When Sanota was killed in battle a few months after the battle at Fort Mims, the McGirths set out on foot for the nearest pioneer outpost. After days of struggling through the wilds, a militia major found the family who took them to Mobile where they were reunited with McGirth.
News of the Fort Mims massacre spread quickly, shocking and outraging the American nation. General Claiborne was widely criticized for his handling of the frontier defenses, but Major Beasley’s carelessness appears to the more to blame for the Fort Mims massacre. The Creek victory raised the confidence of the Red Stick warriors as much as it panicked settlers along the entire western frontier.
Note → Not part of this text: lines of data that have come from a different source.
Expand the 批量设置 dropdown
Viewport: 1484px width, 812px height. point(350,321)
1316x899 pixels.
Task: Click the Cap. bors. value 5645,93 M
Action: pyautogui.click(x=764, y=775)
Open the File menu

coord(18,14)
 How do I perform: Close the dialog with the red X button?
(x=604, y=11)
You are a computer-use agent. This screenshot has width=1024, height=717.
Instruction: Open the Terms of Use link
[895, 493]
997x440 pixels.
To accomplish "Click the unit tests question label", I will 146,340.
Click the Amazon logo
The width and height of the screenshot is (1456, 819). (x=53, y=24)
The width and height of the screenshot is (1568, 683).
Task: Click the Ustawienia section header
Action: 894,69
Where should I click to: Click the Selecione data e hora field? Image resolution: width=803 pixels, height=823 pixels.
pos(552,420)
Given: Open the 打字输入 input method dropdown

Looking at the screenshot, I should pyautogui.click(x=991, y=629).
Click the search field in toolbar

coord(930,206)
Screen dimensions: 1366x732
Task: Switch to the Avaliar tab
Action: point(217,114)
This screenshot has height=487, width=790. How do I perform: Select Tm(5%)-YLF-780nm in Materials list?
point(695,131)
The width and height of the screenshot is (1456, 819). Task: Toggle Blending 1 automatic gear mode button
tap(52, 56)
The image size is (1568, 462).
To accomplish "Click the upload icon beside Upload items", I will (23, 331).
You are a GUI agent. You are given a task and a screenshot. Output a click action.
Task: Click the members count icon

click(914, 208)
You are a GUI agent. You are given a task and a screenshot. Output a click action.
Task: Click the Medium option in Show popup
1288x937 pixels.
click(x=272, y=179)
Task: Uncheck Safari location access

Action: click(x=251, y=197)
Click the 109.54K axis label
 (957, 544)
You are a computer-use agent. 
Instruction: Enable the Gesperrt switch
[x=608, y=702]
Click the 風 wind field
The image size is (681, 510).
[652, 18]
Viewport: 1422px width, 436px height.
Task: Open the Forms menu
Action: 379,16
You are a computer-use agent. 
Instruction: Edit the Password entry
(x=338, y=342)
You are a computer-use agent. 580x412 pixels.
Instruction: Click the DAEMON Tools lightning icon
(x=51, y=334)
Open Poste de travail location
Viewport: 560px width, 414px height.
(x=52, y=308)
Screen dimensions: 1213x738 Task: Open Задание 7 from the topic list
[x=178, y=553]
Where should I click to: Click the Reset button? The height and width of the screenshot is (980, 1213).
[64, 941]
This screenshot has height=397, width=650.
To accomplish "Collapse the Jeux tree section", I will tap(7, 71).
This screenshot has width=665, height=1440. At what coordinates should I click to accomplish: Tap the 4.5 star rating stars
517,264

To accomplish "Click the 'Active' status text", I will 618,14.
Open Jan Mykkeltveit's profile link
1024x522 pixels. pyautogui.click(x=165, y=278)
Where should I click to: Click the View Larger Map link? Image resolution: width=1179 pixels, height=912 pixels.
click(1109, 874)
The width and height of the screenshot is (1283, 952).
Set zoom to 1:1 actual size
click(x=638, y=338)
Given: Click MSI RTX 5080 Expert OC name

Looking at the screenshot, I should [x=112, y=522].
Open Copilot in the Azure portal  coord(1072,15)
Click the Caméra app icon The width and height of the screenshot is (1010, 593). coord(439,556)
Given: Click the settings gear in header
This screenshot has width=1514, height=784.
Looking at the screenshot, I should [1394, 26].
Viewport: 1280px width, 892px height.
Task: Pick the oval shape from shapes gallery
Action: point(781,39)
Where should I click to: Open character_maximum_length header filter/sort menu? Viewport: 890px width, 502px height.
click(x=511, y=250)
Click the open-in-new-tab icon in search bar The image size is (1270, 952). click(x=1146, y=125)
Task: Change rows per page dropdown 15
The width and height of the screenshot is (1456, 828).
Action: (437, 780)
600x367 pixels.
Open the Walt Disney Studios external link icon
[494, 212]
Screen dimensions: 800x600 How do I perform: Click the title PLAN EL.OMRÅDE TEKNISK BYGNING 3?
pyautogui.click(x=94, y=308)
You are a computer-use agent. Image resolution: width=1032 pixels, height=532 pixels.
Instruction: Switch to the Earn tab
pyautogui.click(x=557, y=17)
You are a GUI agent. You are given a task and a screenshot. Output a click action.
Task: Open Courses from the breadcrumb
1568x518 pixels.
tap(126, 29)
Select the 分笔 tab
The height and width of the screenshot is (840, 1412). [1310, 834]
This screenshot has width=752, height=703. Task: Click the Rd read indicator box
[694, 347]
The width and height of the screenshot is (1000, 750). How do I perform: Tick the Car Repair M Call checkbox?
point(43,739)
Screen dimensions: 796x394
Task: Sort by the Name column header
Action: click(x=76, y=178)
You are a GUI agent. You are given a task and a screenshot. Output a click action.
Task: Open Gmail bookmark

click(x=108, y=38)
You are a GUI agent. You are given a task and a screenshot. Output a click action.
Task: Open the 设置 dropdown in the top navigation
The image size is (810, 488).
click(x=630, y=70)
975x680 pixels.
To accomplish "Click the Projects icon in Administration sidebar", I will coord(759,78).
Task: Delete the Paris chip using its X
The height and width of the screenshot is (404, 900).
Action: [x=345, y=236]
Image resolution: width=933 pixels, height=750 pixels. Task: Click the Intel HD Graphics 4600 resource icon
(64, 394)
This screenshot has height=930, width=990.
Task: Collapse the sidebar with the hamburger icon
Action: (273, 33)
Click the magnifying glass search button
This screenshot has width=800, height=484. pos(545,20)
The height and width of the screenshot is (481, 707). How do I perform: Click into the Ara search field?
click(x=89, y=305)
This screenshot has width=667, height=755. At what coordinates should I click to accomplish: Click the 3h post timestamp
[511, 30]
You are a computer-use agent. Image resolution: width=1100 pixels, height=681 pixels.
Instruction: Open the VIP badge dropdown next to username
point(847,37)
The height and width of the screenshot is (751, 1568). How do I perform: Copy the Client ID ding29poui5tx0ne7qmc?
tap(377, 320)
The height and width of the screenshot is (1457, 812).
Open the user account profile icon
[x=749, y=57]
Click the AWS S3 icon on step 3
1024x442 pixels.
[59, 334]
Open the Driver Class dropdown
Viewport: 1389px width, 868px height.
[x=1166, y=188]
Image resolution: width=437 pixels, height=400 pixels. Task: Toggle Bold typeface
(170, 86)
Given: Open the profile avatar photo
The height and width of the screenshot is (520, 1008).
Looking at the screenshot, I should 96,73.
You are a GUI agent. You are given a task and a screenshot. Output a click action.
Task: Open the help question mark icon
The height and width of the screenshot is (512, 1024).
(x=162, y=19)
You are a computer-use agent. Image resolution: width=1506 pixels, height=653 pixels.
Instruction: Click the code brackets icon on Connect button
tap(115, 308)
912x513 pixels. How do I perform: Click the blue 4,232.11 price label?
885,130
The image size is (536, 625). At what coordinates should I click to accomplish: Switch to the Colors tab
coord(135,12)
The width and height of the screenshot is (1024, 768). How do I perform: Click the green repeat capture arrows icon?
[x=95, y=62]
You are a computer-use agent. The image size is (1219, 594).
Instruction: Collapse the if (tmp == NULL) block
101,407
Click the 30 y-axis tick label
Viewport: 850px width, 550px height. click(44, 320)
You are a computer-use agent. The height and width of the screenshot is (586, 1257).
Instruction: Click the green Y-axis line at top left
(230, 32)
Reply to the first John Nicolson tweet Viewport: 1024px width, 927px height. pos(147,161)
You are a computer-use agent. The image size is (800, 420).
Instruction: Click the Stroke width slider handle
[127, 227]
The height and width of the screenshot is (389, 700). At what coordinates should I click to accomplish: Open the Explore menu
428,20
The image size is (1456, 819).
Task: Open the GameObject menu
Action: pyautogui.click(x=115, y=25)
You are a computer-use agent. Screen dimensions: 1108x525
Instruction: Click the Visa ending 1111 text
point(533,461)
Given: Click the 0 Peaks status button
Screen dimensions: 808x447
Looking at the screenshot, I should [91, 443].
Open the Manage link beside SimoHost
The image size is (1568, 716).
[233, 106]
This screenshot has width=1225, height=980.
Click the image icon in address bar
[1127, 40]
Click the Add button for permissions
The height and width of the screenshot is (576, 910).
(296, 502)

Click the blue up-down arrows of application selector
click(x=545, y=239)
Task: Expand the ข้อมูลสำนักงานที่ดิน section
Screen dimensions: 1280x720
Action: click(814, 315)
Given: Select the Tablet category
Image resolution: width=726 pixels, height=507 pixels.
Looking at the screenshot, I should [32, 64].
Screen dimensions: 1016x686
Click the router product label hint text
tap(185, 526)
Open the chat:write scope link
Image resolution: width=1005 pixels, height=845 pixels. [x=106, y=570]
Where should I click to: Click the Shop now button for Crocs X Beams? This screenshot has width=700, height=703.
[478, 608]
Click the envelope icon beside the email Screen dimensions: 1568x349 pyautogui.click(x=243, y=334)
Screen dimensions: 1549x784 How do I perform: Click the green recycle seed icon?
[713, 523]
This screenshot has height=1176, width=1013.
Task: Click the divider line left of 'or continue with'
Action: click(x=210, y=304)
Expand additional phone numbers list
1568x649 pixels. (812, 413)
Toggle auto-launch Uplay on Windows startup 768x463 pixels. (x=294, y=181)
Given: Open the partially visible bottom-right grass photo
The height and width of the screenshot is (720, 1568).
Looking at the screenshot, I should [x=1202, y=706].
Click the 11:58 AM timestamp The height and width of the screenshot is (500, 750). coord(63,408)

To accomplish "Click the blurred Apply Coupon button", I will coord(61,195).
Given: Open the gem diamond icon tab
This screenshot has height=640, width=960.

The Americans soon stuck back, defeating the Creek nation even though the Americans fought a bungling, uncoordinated campaign. By October 4, 1813, about 1,300 mounted Tennessee volunteer troops under the command of Major General Andrew Jackson had moved into northern Alabama. After a series of battles, General Jackson’s army annihilated the main Creek force on March 27, 1814 at Horseshoe Bend on the Tallapoosa River in eastern Alabama.
Weatherford eventually surrendered to General Jackson, who was impressed by Red Eagle’s bearing and bravery. With the Red sticks essentially destroyed, Weatherford helped persuade remaining groups of warriors to surrender. Red Eagle also convinced Jackson of his futile attempt to stop the Fort Mims slaughter. “I exerted myself in vain to prevent the massacre of the women and children at Fort Mims”, Red Eagle reportedly told General Jackson. “I am now done with fighting.”
On August 9, 1814, several Creek leaders signed the Treaty of Fort Jackson, which ceded some 20 million acres of Creek land to the United States. For his actions in the war and in forcing the treaty on the Creeks, General Jackson earned the first measure of fame that would lead him to the presidency.
After the war, Jackson released Weatherford, who was allowed to settle in Monroe County, Alabama, to lead a peaceful existence until his death in March 1824. A cairn marks Red Eagle’s grave located about a mile from the site of Fort Mims.